[Items listed in a dataset]
.....

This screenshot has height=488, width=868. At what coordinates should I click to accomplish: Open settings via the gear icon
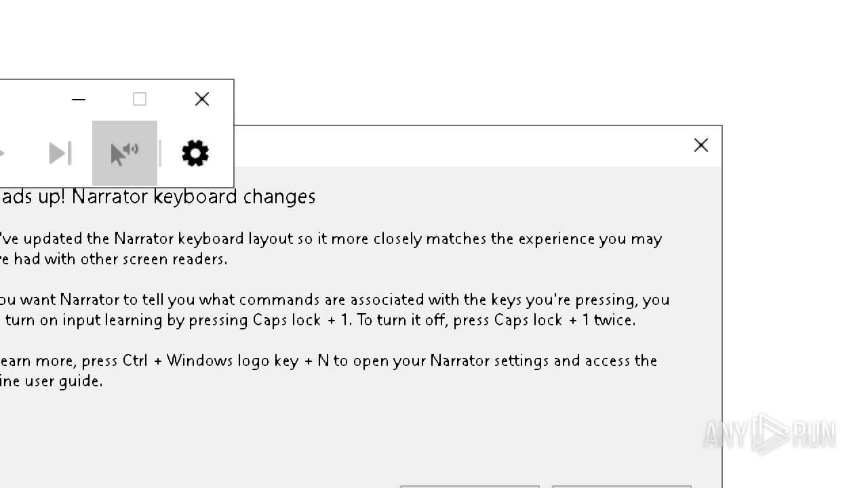tap(195, 153)
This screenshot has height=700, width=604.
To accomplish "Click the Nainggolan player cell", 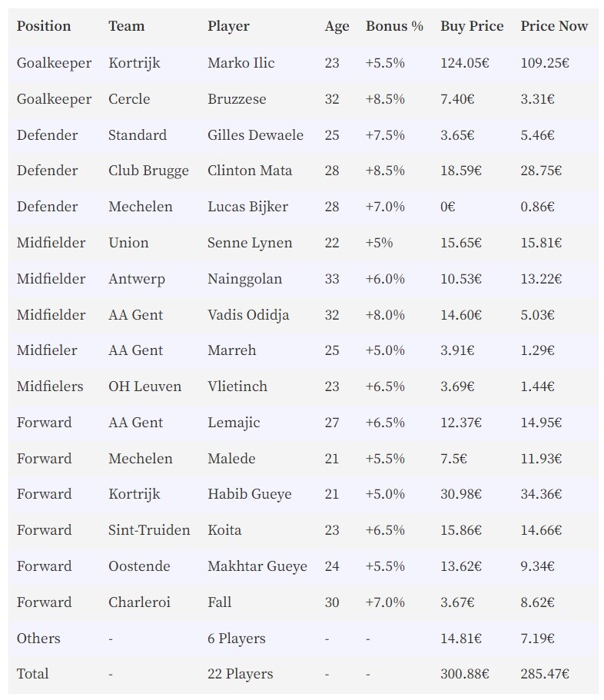I will (244, 279).
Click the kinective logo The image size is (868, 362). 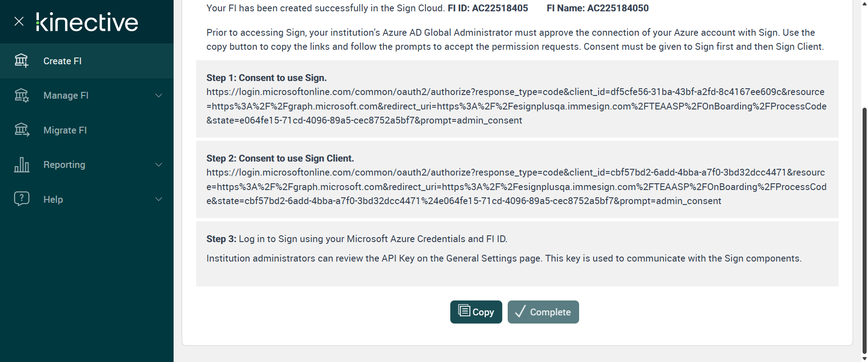87,22
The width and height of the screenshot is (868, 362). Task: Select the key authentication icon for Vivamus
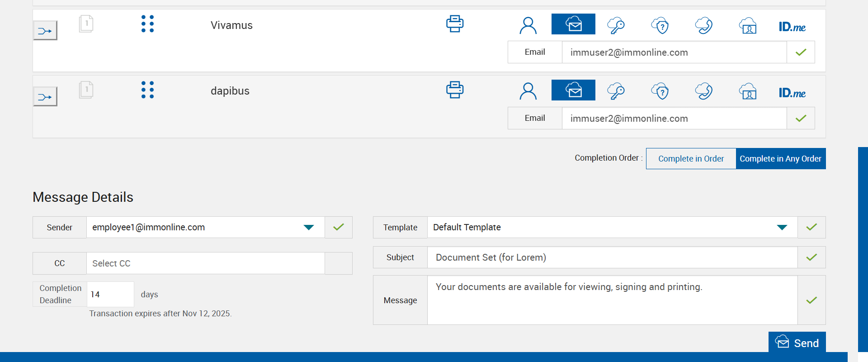(x=616, y=25)
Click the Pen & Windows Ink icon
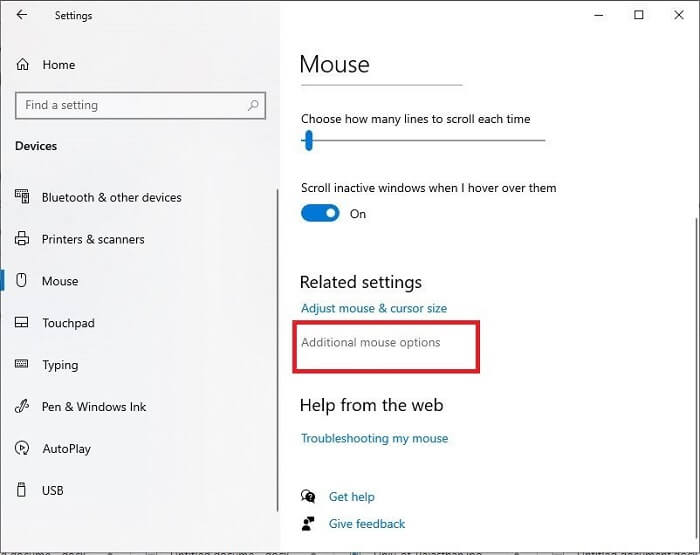The image size is (700, 555). tap(23, 407)
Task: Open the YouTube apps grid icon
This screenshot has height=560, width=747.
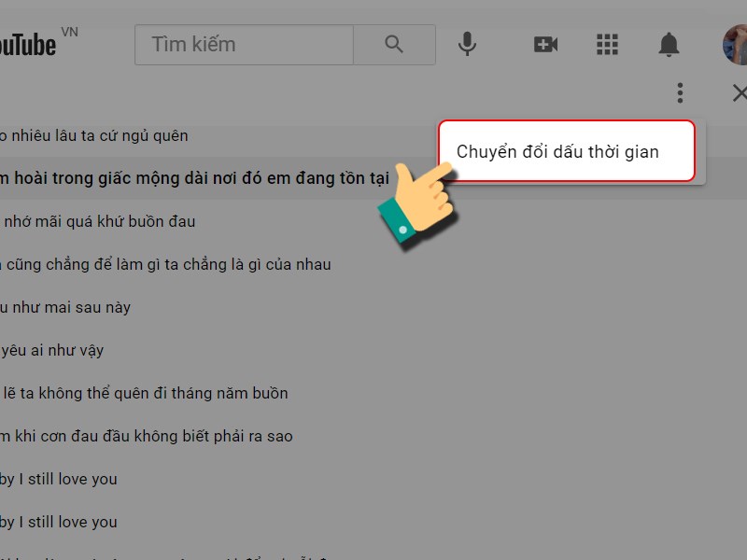Action: pos(607,44)
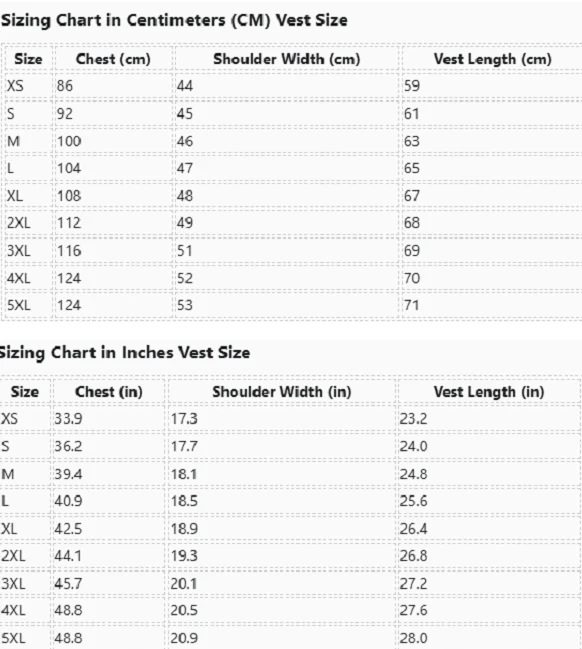Click the Shoulder Width (in) header
This screenshot has height=649, width=582.
[282, 392]
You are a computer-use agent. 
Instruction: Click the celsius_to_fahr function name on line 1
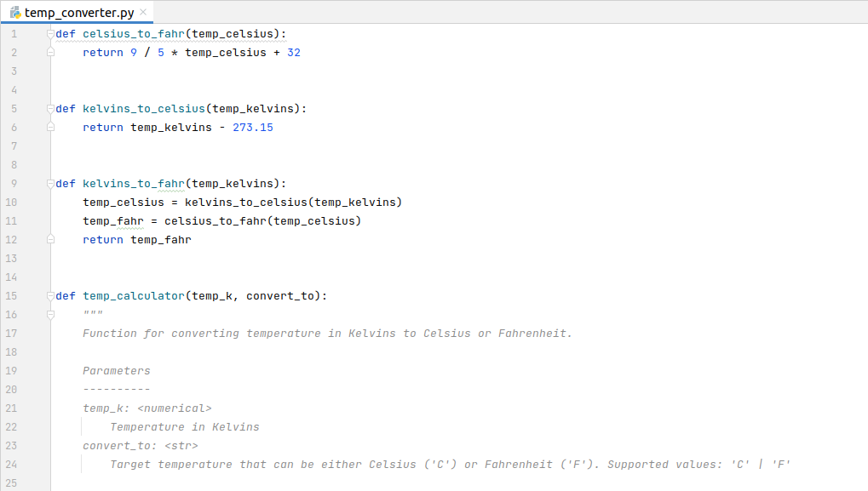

.....

Only the lines from the one containing "This screenshot has height=560, width=747." through the end of the records above should be retyped, exactly as they stand, with any pictures left out.

→ WRITTEN ANSWER:
This screenshot has height=560, width=747.
Action: pos(607,44)
Click the Shoulder Width (in) header
This screenshot has height=649, width=582.
[282, 392]
You are a computer-use agent. 
Instruction: Click the celsius_to_fahr function name on line 1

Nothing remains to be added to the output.